Le coût estimé du projet atteignait six millions de dollars, avec une équipe d’environ 24 personnes à son pic de développement et un budget marketing d’environ 780 000 €. Avec ces chiffres, plusieurs hypothèses de ROI étaient envisagées :
- 359 145 ventes si le jeu coûtait 15,65 € ;
- 179 081 ventes à 31,30 €.
Même si le prix de 31,30 € semble plus réaliste, c’est étonnamment celui de 15,65 € qui est le plus mis en avant, laissant penser que le jeu aurait pu être vendu à petit prix, peut-être exclusivement en dématérialisé sur le PS Store. L’objectif était une sortie en 2011, au lancement de la console ; on peut donc en conclure que, dès 2008, la date de sortie prévisionnelle de la PS Vita était déjà fixée chez Sony — et respectée.

Un design surprenant pour la PS Vita dans les documents
Dernier fait intéressant : les représentations visuelles de la PS Vita (ou NGP) dans la présentation. La vidéo de gameplay montre l’un des premiers kits de développement de la NGP, cette sorte de mini-tablette reliée à un écran — déjà apparu dans plusieurs fuites auparavant. Mais le plus surprenant reste les maquettes visuelles présentant la PS Vita comme un périphérique entièrement tactile, sans aucun bouton — bien plus proche d’un smartphone que d’une console portable.
Ce n’était pas une simple lubie de London Studio : ce design a bel et bien été envisagé à un moment du développement, comme l’a confirmé sur Reddit un ancien employé de Sony ayant travaillé sur Uncharted: Golden Abyss, expliquant que Sony voulait initialement produire un appareil proche de l’iPhone.
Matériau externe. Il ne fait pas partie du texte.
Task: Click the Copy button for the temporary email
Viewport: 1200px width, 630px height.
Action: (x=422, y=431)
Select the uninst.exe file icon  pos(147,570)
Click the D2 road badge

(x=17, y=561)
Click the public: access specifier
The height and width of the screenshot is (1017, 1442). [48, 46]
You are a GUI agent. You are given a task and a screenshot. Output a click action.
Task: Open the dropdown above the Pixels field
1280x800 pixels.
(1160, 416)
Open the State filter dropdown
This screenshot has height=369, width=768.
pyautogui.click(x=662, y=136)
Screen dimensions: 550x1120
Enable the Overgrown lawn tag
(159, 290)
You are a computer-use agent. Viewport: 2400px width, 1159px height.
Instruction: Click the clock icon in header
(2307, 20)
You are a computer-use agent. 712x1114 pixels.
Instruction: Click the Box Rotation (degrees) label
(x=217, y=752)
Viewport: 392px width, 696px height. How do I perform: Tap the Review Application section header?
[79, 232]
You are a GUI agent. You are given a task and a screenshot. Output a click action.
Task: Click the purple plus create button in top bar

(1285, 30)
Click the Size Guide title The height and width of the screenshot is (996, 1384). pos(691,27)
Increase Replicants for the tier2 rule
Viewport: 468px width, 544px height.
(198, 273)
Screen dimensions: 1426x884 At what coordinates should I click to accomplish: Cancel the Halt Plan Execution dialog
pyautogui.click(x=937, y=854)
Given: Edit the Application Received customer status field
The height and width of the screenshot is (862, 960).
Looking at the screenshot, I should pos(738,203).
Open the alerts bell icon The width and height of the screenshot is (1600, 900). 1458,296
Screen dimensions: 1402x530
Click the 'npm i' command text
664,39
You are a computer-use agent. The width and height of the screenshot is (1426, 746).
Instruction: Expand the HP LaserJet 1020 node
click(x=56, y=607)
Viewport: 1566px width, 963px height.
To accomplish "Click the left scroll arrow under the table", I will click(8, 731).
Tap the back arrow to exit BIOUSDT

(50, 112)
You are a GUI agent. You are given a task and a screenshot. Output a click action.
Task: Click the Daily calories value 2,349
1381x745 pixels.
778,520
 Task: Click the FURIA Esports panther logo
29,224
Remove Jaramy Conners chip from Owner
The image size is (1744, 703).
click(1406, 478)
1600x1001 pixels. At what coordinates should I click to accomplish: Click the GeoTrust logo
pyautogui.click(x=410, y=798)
Bend Studio, auquel il appartenait, aurait d’ailleurs joué un rôle clé en insistant pour que la console garde des boutons physiques.

Pourquoi EyePet n’a jamais vu le jour sur PS Vita ?
Cette nouvelle fuite offre un regard fascinant sur une période charnière de l’histoire de PlayStation, en plein développement de sa dernière console portable. C’est la première fois que nous découvrons ce prototype de PS Vita sans boutons, ainsi qu’un aperçu des coulisses de London Studio en pleine création d’une nouvelle franchise. Il y a fort à parier que Nicolas Doucet, créateur d’Astro Bot, n’était pas loin, puisqu’il a dirigé le premier EyePet sur PS3.
Au final, un autre jeu de gestion d’animal virtuel sera édité par Sony sur la console : PlayStation Vita Pets. Sorti en 2014, il a d’ailleurs été développé par Spiral House, le studio déjà derrière les EyePet PSP (2010 et 2011). Il serait intéressant de savoir ce qui a poussé Sony à abandonner ce projet au profit d’un concept similaire confié à Spiral House, ou si certaines idées de EyePet NGP ont finalement inspiré les versions PSP sorties quelques années plus tard.
EyePet NGP était imaginé comme un véritable compagnon virtuel, intégré aux outils de navigation, aux applications météo ou d’actualité, en plus de sa dimension ludique. Il est difficile aujourd’hui de déterminer où se seraient situées les limites entre les fonctionnalités du jeu et celles du système de la console. C’est peut-être justement cette frontière floue — combinée à l’absence de la licence en 2008 — qui a conduit Sony à ne pas poursuivre le projet.